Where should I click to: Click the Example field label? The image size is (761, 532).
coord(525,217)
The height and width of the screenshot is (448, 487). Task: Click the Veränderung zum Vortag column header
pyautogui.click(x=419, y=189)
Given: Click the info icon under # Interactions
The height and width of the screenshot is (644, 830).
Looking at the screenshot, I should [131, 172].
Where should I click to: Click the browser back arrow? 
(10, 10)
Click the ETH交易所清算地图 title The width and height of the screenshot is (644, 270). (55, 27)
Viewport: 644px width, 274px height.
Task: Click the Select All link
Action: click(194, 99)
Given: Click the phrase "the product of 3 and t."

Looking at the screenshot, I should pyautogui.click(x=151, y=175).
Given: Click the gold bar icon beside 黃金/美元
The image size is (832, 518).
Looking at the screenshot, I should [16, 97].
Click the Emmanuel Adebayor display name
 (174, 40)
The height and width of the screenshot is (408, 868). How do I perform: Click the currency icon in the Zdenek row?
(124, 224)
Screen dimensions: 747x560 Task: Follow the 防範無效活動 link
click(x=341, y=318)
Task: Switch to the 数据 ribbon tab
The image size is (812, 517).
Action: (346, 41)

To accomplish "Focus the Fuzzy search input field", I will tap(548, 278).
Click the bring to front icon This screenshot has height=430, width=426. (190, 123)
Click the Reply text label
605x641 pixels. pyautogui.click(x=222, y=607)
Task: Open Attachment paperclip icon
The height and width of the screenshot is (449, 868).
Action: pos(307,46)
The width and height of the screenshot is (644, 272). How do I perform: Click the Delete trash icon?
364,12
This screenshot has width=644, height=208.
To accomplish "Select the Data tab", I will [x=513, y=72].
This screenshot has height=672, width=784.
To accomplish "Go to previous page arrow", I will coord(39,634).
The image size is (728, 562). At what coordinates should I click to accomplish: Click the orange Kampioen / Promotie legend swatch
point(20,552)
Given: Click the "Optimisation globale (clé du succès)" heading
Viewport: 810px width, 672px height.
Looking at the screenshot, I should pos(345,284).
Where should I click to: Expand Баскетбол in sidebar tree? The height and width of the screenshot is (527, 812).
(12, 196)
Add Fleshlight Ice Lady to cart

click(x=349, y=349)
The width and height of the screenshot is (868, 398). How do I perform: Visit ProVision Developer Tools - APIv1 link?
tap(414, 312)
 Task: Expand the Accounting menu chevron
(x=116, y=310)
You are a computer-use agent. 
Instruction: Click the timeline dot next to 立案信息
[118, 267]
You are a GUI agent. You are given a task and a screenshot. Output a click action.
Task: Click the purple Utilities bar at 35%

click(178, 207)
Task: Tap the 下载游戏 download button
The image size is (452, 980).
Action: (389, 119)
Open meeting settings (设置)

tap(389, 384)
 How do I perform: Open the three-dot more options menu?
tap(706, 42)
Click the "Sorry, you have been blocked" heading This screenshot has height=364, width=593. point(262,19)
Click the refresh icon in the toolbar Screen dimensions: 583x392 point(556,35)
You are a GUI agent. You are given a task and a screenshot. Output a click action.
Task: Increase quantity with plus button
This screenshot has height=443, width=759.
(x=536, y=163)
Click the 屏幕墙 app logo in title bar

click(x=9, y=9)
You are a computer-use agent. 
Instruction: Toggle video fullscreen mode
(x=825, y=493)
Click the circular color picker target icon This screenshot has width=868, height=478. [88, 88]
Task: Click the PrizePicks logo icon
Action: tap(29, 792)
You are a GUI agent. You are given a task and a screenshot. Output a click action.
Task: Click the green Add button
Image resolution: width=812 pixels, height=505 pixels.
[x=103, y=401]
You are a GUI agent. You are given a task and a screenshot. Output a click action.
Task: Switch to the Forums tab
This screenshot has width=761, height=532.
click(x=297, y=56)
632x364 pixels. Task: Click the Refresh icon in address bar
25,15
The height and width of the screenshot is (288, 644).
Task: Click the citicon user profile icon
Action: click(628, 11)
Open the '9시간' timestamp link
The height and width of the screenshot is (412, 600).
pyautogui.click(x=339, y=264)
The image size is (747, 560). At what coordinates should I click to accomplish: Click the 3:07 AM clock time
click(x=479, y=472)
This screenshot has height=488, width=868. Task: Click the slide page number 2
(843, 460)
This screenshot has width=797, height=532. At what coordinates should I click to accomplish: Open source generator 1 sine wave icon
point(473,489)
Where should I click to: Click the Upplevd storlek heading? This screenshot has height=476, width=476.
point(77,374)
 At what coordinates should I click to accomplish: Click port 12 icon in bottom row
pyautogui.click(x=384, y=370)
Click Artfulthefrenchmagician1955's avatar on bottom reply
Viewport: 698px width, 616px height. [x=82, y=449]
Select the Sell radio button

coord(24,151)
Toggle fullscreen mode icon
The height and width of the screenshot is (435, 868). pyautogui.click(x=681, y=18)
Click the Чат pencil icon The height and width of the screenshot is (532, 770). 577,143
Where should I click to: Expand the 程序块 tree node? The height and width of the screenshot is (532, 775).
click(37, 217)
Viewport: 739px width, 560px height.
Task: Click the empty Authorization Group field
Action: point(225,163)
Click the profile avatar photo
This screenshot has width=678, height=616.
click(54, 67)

....

## EXERCISE PROMPT
Transcribe word for word the lines from the one holding "Where should I click to: Expand the" to the last line of the listing above, inclusive.

## TASK RESPONSE
Where should I click to: Expand the 程序块 tree node? The height and width of the screenshot is (532, 775).
click(37, 217)
Viewport: 739px width, 560px height.
Task: Click the empty Authorization Group field
Action: point(225,163)
Click the profile avatar photo
This screenshot has width=678, height=616.
click(54, 67)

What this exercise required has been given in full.